### WHAT TO DO
Copy the lines from the first one through the line containing "Verkoopvoorwaarden (E)-tickets (193, 2333)", substituting "item" for "target" and keeping everything else unchanged.

### EXERCISE DATA

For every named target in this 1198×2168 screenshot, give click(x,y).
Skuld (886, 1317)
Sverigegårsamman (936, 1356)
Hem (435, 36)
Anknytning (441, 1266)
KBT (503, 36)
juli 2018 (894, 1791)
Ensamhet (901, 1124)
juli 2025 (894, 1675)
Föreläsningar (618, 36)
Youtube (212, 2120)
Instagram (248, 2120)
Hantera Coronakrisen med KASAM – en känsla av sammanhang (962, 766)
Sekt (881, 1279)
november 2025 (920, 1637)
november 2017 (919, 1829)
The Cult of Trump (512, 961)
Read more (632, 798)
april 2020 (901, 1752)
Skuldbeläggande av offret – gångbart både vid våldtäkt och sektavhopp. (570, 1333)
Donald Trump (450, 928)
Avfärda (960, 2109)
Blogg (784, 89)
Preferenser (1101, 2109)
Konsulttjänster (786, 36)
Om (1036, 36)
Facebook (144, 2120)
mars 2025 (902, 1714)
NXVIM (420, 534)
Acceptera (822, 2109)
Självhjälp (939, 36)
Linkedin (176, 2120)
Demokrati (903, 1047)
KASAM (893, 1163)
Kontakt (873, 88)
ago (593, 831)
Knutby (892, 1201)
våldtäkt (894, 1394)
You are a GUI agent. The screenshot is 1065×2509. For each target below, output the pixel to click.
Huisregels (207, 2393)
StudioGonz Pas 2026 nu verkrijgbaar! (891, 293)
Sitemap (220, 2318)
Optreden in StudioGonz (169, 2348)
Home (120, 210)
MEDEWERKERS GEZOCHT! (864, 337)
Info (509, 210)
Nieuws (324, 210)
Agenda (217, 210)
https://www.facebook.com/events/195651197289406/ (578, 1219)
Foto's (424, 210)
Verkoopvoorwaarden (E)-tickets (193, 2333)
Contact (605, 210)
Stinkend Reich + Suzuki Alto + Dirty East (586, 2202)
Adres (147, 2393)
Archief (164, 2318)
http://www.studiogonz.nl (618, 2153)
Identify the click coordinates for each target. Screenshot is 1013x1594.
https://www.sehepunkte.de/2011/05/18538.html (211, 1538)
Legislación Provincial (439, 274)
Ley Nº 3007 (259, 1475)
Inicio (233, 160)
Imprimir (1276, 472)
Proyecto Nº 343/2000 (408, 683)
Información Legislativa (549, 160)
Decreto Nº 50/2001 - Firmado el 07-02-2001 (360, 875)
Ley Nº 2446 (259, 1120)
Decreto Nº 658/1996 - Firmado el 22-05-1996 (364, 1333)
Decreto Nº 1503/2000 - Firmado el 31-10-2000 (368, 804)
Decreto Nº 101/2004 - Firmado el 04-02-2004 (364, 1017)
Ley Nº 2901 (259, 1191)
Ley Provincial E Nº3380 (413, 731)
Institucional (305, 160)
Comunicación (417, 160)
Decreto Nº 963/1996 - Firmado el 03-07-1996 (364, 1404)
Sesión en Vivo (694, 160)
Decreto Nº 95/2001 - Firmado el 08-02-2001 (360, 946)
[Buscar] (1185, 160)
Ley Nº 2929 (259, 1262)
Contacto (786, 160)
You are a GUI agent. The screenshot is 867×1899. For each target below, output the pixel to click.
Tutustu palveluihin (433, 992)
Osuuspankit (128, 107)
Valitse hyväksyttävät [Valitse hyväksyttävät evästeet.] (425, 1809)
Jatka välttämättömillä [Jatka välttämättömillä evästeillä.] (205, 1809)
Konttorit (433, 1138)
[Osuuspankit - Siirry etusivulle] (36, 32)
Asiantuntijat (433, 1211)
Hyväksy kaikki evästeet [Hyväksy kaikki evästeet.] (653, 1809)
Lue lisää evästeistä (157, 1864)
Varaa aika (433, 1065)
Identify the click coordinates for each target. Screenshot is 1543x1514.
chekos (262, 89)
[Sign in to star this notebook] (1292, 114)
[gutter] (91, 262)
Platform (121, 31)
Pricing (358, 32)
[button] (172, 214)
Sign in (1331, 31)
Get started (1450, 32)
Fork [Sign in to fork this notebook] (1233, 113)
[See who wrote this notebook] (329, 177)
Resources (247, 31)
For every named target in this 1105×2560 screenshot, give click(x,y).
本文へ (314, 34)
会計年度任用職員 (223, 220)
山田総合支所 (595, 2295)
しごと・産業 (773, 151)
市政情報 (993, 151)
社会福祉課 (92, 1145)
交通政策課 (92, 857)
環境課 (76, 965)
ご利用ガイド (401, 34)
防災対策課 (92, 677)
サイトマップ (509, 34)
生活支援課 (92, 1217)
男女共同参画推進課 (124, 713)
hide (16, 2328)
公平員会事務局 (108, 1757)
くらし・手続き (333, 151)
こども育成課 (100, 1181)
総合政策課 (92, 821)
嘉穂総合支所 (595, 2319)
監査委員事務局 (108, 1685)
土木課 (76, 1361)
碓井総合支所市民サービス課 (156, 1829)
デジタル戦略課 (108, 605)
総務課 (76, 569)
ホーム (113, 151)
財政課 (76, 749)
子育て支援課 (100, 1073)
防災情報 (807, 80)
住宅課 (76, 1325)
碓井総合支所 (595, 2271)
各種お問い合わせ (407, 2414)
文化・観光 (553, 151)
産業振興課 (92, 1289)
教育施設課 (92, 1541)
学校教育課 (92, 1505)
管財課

### ANSWER TO THE EXERCISE
For every named item in this 1198×2168 screenshot, give click(x,y).
Skuld (886, 1317)
Sverigegårsamman (936, 1356)
Hem (435, 36)
Anknytning (441, 1266)
KBT (503, 36)
juli 2018 (894, 1791)
Ensamhet (901, 1124)
juli 2025 (894, 1675)
Föreläsningar (618, 36)
Youtube (212, 2120)
Instagram (248, 2120)
Hantera Coronakrisen med KASAM – en känsla av sammanhang (962, 766)
Sekt (881, 1279)
november 2025 (920, 1637)
november 2017 (919, 1829)
The Cult of Trump (512, 961)
Read more (632, 798)
april 2020 (901, 1752)
Skuldbeläggande av offret – gångbart både vid våldtäkt och sektavhopp. (570, 1333)
Donald Trump (450, 928)
Avfärda (960, 2109)
Blogg (784, 89)
Preferenser (1101, 2109)
Konsulttjänster (786, 36)
Om (1036, 36)
Facebook (144, 2120)
mars 2025 (902, 1714)
NXVIM (420, 534)
Acceptera (822, 2109)
Självhjälp (939, 36)
Linkedin (176, 2120)
Demokrati (903, 1047)
KASAM (893, 1163)
Kontakt (873, 88)
ago (593, 831)
Knutby (892, 1201)
våldtäkt (894, 1394)
You are a GUI agent. The screenshot is 1065×2509. For each item below, output the pixel to click.
Huisregels (207, 2393)
StudioGonz Pas 2026 nu verkrijgbaar! (891, 293)
Sitemap (220, 2318)
Optreden in StudioGonz (169, 2348)
Home (120, 210)
MEDEWERKERS GEZOCHT! (864, 337)
Info (509, 210)
Nieuws (324, 210)
Agenda (217, 210)
https://www.facebook.com/events/195651197289406/ (578, 1219)
Foto's (424, 210)
Verkoopvoorwaarden (E)-tickets (193, 2333)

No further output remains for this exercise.